TALK show legend Sir Michael Parkinson is such a lover of jazz that he has pledged to donate the proceedings of his forthcoming show in Southend to a musical charity based in the town.

An Evening With Sir Michael Parkinson will come to the Cliffs Pavilion, Westcliff, on Saturday, December 3.

The event will give the veteran broadcaster the opportunity to meet with his good friend, Rochford-born cornettist Digby Fairweather, 70.

Such is the extent of their friendship, Sir Michael has pledged to give his fee for the show to Jazz Centre UK, based in Southend.

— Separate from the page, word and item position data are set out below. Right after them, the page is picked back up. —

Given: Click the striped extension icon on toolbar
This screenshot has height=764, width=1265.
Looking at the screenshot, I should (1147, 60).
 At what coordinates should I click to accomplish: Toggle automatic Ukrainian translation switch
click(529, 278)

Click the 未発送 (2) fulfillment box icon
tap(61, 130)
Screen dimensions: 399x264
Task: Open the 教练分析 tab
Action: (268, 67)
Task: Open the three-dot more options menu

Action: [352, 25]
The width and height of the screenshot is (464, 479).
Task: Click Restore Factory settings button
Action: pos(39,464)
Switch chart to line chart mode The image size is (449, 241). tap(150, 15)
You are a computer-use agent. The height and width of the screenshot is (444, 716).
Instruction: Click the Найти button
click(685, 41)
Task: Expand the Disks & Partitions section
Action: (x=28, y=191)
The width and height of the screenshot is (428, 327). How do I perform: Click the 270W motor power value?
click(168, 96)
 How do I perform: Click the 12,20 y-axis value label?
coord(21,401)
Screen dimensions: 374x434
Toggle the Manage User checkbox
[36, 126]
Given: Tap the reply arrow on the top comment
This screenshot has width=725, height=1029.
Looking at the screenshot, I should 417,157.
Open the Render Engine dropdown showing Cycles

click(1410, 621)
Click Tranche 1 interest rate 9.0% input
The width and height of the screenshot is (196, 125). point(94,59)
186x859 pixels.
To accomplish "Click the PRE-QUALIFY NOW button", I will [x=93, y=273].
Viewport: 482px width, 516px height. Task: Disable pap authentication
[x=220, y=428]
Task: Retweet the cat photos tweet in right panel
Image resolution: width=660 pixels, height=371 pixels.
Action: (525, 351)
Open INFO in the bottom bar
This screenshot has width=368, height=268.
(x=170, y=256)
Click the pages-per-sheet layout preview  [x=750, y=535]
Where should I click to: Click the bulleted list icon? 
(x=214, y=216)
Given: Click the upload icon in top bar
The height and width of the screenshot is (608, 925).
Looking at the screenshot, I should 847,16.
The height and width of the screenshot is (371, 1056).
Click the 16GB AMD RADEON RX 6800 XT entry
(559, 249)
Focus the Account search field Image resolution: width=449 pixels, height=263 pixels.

Sir Michael, 81, said: “I am doing the show for Digby Fairweather, a dear friend for many years who I admire very much, but I am mostly doing it for jazz, the music I love most of all. Jazz is the foundation of all popular music and I’m very willing to do anything to help make The Jazz Centre UK in Southend work.

“My show is a celebration of all the people I’ve interviewed, some funny, some sad, some outrageous and some musical.”

Echo:

Firm friends - Digby Fairweather and Sir Michael Parkinson

The Jazz Centre UK, based in the Beecroft Art Centre, in Victoria Avenue, Southend, opened in February as an independent charity to supplement the work of the National Jazz Archive; a storehouse of jazz information and documents, which is based in Loughton and was founded by Digby in 1988.

The Jazz Centre UK, a newly-registered charity and also the brainchild of Digby, is the first jazz centre of its kind to open in the UK.

Currently it houses a cinema, an extensive range of jazz books, journals and films as well as objects including Louis Armstrong’s trumpet and Sir John Dankworth’s first piano.

Plans for its growth include a full jazz heritage museum, an art gallery, a research centre, a jazz cafe and a sound archive of recorded jazz.

It is also working on an exciting and ambitious project to build a replica of London’s legendary 100 Club, (the first jazz club to be opened in Britain in 1942 in Oxford Street), in the open atrium adjoining the Beecroft Arts Centre.

Digby said: “I see Sir Michael quite a bit, because we are old friends and back in the Eighties he was one of the first patrons of the archive. Recently we met for lunch and I told him about some of the plans for The Jazz Centre UK, for which we need funding.

“He said, ‘would you like me to do my new show for you?’ and I asked him what he meant. And Michael said ‘I’ll present my one-man show, An Evening with Sir Michael Parkinson, free of charge and you can have the money to go towards the plans for the jazz centre’.

“He also said ‘whatever you want me to do in terms of promoting The Jazz Centre UK, then you only have to ask’.

“Of course I’m absolutely thrilled by Michael’s generosity and support for our plans.”

Digby added: “We’ll be having a Christmas party at the Jazz Centre during the day of December 3, which is the date of Michael’s show too of course. We’ll be showing jazz and blues films throughout the day, with live jazz music in the afternoon. It’ll be one heck of a party. Then we’ll all go along to the Cliffs Pavilion to watch Michael.”

An Evening With Sir Michael Parkinson will be taking place on Saturday December 3, at the theatre in Station Road, where he will be in conversation with his son Mike and showing highlights from the Parkinson archive.

Tickets are on sale from £22.50, available via southendtheatres.org.uk or the box office on 01702 351135.